Sin embargo, subsiste hasta hoy un Santiago de rango incomparable. Nos referimos a la ciudad pensada como un continuo de espacios públicos nítidamente configurados por la arquitectura, y que se encuentra en ciertos parajes del centro donde, gracias a su temprana consolidación, se mantiene felizmente intacta y vigente. Como en tantas ciudades bellas, este paisaje urbano es fruto de la notable calidad arquitectónica de un sinnúmero de obras cuyos autores estuvieron mucho más comprometidos con el buen resultado colectivo que con su gloria personal o la de sus mandantes. Este paisaje es fundamentalmente consecuencia del plan regulador de Santiago de 1934, ideado por el urbanista austríaco Karl Brunner, quien había llegado a Chile contratado por el gobierno para estudiar el proyecto de un barrio cívico. Este plan regulador estructuró la imagen misma del centro de la ciudad: una estricta línea de edificación, fachada continua y una altura homogénea de los ocho pisos de toda Europa, adecuada a nuestra traza de calles estrechas y a las eficiencias económicas de la construcción antisísmica.

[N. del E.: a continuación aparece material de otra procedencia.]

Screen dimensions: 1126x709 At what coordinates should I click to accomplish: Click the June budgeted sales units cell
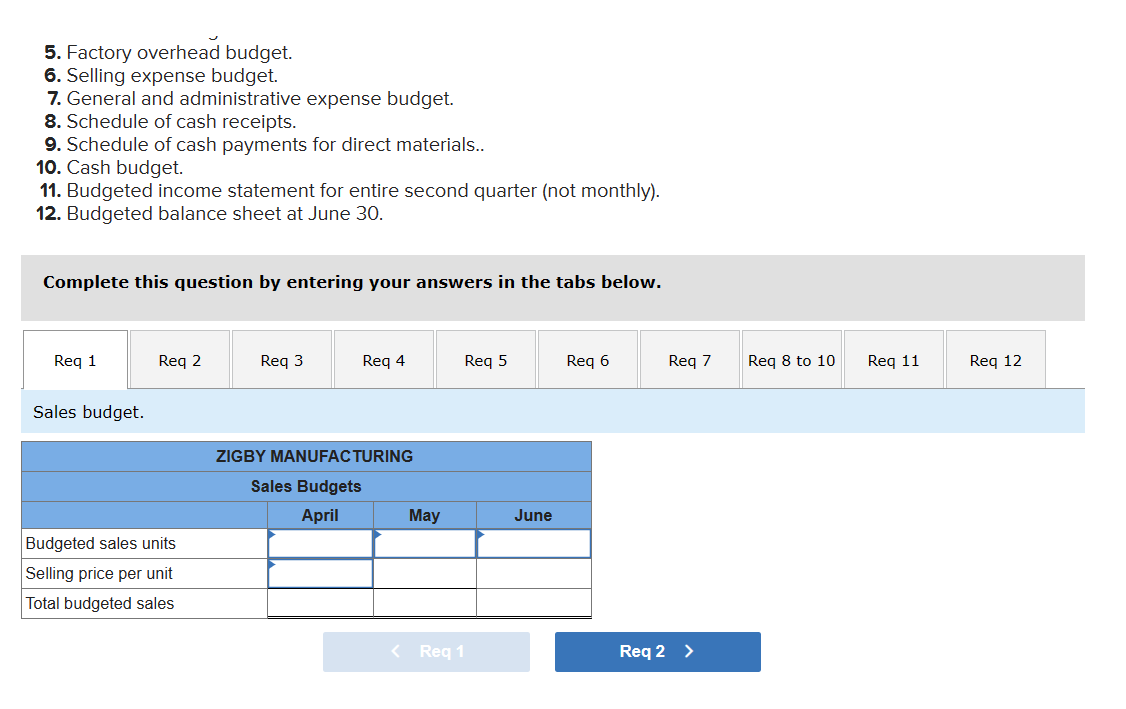[533, 543]
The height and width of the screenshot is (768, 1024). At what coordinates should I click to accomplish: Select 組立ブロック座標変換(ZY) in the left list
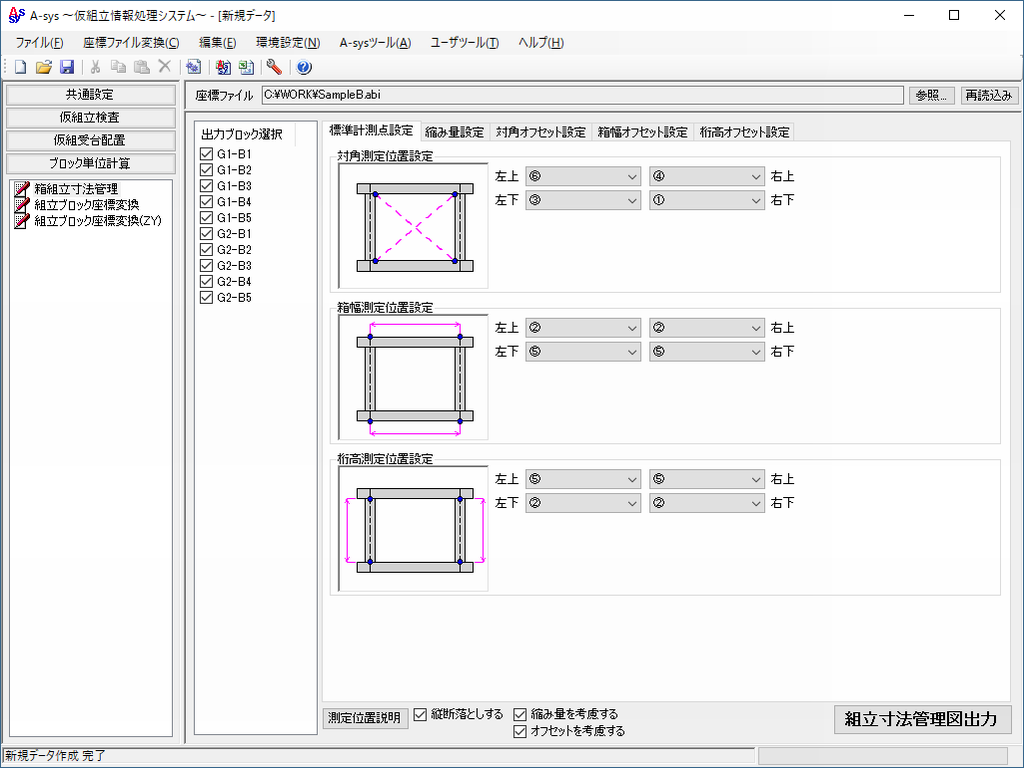(97, 221)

El concepto de edificios–manzana de inspiración vienesa permitió además el desarrollo de una excepcional tipología de espacio público, tal vez única en el mundo en cuanto a su complejidad y magnitud: la extensa red de pasajes y galerías comerciales que, en un universo distinto y simultáneo al de la calle, conecta todo el centro de la ciudad duplicando los usos del suelo y la experiencia del transeúnte, cosa posible precisamente gracias a la clara configuración espacial del vacío urbano. Con sus edificios y pasajes, en cosa de 30 años la ordenanza Brunner había modelado gran parte del centro de la ciudad incluyendo, entre otras imágenes significativas, la actual fisonomía de la Plaza de Armas, la fachada del Parque Forestal y los frentes de la Alameda en su tramo principal, que es nuestro espacio cívico por excelencia. En ese breve período, Santiago pasó de ser capital de provincia a tener aires de gran ciudad, los que habría mantenido hasta hoy de no ser por el paulatino y lamentable descontrol de su diseño urbano.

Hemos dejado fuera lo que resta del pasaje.